Lower accuracy for a simple model trained by DL4J than Keras

I implemented a simple model in both DL4J and Keras. This is a model with one dense layer with relu, and another dense output layer with softmax. Everything is exactly the same, hyper parameters (batch size, epoch, early stopping, learning rate, etc.). Dataset is also the same.

However, I got about 61% accuracy in DL4J, but 63% accuracy in Keras. Is this normal, and is there anyway to fix it? Also I tried a more complex model, the difference gets bigger (76% in DL4J and 83% in Keras). So I guess as the model becomes more complex, the gap builds up. And model trained by DL4J becomes worse than Keras. Is there a way to fix it?


@XJ8 we’d need to reproduce your issue to know. Whether you’re aware, dl4j is capable of importing keras models. We have hundreds of tests covering this. Same for tensorflow.

I doubt the difference is from invalid computations. Chances are it’s a subtle difference in the way you’re setting the problem up.

A common problem people run in to is they run a toy problem of something small like 5 examples and have reduced accuracy on that toy example rahte rthan running a normal benchmark like mnist.
If you’re running a similar problem, then make sure to set minibatch to false in your configuration.

Beyond that, you can’t expect us to know what the difference or problem might be unless you give us the same code you are running to see for ourselves.

@agibsonccc Thank you very much, Adam.

I will use DL4J for on-device training. This is a sanity check to make sure the model trained with DL4J will have the same performance.

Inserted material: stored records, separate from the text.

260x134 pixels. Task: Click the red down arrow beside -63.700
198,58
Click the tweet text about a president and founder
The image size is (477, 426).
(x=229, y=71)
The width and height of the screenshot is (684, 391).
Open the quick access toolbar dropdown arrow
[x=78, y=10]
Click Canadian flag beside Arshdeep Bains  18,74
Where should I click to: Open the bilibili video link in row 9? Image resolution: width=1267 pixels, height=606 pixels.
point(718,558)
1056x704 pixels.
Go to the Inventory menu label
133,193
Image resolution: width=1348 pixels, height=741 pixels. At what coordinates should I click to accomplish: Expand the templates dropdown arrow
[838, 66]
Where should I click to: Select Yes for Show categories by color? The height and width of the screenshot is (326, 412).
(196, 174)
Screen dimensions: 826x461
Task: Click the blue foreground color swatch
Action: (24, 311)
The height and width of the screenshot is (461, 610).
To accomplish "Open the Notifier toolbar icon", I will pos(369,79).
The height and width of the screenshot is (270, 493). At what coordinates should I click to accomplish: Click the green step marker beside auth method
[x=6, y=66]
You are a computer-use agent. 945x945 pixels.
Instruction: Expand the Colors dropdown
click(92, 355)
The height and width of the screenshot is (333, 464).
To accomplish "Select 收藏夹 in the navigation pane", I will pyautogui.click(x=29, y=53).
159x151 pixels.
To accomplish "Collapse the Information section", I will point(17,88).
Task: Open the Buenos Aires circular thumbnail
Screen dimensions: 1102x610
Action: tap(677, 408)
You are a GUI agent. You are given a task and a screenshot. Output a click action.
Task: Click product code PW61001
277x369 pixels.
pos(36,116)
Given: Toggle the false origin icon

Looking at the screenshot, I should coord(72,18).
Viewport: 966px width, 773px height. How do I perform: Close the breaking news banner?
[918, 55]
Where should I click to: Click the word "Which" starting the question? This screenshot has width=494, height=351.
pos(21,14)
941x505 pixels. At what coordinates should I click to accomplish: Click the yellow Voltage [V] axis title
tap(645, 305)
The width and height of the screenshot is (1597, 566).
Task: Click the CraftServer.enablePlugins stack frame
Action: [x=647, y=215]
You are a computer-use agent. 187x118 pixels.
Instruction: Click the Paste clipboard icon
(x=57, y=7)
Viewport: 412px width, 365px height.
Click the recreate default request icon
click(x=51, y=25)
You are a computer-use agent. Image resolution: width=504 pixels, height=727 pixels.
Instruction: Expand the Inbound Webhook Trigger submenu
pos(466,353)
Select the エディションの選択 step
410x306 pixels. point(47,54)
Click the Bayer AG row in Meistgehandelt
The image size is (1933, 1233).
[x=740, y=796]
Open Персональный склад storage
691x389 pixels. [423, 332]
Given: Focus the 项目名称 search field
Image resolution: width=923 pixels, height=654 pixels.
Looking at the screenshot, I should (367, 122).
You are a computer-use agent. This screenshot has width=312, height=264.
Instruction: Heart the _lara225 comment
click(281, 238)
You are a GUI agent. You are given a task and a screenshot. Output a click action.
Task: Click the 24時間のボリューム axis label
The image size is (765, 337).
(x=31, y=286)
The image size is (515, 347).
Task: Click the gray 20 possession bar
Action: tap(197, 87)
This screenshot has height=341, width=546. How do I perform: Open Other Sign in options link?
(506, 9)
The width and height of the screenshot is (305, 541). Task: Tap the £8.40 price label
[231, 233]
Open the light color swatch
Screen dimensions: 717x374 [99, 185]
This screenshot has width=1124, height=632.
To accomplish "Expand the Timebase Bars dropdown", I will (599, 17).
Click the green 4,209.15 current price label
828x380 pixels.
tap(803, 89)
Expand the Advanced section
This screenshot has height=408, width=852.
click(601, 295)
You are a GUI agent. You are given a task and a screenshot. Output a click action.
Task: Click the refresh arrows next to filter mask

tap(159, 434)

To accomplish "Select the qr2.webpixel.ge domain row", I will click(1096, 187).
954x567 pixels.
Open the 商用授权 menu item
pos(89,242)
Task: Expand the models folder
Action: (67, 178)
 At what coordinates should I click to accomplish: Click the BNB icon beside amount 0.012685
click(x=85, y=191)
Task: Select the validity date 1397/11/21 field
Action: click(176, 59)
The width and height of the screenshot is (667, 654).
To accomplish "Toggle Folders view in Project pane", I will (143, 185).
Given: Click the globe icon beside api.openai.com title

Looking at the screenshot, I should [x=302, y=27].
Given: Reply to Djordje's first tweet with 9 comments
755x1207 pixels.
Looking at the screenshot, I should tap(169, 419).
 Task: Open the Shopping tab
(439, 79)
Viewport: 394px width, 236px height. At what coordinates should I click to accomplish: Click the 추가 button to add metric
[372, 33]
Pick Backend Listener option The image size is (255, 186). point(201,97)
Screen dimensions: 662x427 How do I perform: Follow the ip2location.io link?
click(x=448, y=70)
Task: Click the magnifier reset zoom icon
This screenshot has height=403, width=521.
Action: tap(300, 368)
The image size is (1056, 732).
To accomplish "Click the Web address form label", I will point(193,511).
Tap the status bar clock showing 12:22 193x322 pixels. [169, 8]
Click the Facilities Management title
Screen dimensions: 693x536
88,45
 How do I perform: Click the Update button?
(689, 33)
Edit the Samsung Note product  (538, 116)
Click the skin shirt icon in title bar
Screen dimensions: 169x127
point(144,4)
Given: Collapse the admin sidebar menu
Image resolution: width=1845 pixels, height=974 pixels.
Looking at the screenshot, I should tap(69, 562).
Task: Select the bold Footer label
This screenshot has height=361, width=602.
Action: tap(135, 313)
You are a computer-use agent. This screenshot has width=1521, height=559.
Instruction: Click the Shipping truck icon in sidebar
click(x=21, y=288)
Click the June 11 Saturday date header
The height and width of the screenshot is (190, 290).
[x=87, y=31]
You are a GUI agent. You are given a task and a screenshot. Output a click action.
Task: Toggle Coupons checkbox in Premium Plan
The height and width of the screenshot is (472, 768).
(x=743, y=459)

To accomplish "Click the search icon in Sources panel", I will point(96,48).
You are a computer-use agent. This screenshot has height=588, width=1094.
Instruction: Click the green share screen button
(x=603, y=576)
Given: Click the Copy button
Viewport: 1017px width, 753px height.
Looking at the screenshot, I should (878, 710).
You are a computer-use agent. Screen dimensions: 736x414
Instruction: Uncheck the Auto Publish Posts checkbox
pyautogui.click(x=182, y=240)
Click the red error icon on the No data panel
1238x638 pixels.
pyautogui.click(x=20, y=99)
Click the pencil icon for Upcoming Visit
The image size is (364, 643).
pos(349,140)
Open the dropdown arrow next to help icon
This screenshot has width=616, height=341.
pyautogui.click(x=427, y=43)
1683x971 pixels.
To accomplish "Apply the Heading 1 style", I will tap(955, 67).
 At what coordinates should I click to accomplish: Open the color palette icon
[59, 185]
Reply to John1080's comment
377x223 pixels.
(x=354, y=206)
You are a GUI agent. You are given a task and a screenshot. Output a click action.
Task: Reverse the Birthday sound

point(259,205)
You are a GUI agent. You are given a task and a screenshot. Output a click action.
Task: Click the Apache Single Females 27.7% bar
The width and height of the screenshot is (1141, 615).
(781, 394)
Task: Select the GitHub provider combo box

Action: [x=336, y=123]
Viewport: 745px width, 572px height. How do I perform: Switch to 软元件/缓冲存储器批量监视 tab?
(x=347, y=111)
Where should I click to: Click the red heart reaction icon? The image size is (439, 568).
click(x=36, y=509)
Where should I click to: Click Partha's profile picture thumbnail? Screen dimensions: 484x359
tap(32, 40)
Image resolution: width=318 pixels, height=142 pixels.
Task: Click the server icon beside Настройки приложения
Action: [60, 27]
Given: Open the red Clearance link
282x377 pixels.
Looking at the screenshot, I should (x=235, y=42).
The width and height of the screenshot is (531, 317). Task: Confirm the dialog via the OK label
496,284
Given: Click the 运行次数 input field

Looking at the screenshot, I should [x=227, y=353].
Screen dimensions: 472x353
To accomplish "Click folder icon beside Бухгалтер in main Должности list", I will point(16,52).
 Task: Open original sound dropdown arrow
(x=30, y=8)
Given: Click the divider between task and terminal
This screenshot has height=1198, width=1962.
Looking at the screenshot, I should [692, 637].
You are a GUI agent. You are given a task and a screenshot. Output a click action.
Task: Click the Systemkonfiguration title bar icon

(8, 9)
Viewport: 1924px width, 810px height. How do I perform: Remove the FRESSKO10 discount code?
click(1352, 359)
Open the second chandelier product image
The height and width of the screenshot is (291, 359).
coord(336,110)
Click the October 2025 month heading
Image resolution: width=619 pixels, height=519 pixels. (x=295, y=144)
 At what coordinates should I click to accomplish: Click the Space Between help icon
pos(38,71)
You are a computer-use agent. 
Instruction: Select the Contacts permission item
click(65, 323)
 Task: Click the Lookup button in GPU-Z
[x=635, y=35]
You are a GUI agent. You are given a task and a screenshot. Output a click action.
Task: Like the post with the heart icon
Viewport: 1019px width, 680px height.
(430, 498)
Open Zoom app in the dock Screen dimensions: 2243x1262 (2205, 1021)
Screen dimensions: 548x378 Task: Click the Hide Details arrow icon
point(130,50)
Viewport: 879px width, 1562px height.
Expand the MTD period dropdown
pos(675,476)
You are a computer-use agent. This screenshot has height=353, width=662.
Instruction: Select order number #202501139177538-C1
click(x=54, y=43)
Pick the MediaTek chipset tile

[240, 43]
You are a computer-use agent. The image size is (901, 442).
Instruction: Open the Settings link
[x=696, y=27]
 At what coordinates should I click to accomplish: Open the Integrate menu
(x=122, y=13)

If you have time, please take a look at my code, and dataset. The dataset is imbalanced, but in decent size.

Thanks again.

@XJ8 I’ll have to let this run for a bit. I changed the script to use keras import as well as loading the numpy arrays directly saved from the numpy file to reduce interop issues. I’ll compare the results tomorrow.

@XJ8 I reproduced this but found it should just be numerical precision.
Please set:


before training. Nd4j’s default data type is float. Tensorflow’s is double.

I got keras and dl4j to within 0.03 of each other before earlystopping converges.
That should be the source of your problem.

Just of note for maximum reporudicability, I also directly loaded the numpy arrays used in your script:

  INDArray x = Nd4j.createFromNpyFile(new File("x.npy"));
        INDArray y = Nd4j.createFromNpyFile(new File("y.npy"));
        DataSet dataSet = new org.nd4j.linalg.dataset.DataSet(x,y);
        List<org.nd4j.linalg.dataset.DataSet> dataSets = dataSet.batchBy(batchSize);
        ListDataSetIterator trainIter = new ListDataSetIterator(dataSets);
        //DataSetIterator trainIter = new RecordReaderDataSetIterator(rr,batchSize,0,numOutputs);

        //Load the test/evaluation data:
        INDArray xTest = Nd4j.createFromNpyFile(new File("x_test.npy"));
        INDArray yTest = Nd4j.createFromNpyFile(new File("y_test.npy"));
        DataSet dataSetTest = new org.nd4j.linalg.dataset.DataSet(xTest,yTest);
        ListDataSetIterator testIter = new ListDataSetIterator(dataSetTest.batchBy(batchSize));

For your model, I used our keras import:

        MultiLayerNetwork model = KerasModelImport.importKerasSequentialModelAndWeights("initial_model.hdf5");

Thanks a lot, Adam.

I will try it again.

@XJ8 if you have any other workloads like that, I’m happy to take a look. The more examples we get out there of reproducing issues like this the better. Like I said before, we have reasonable compatibility with keras testing hundreds of different model configurations. If anything breaks, we’d like to know about it. Thanks!

@agibsonccc Thank you, Adam. I got 63%+ accuracy by just setting double, without using npy dataset or importing keras model.

There is an issue you may want to look into. After a model is trained and saved with TransferLearning class, in the json file of the model structure, the preprocess layer gets changed with adding the data size. So the saved model can’t be used directly. For example,

“preProcessor” : {

“inputShape” : [ 300 ],
“targetShape” : [ 3, 100 ],
“format” : null


“preProcessor” : {

“inputShape” : [ 13, 300 ],
“targetShape” : [ 13, 3, 100 ]

Nothing major, just using the original model structure would be fine.

@XJ8 sorry just saw this. Could you file an issue?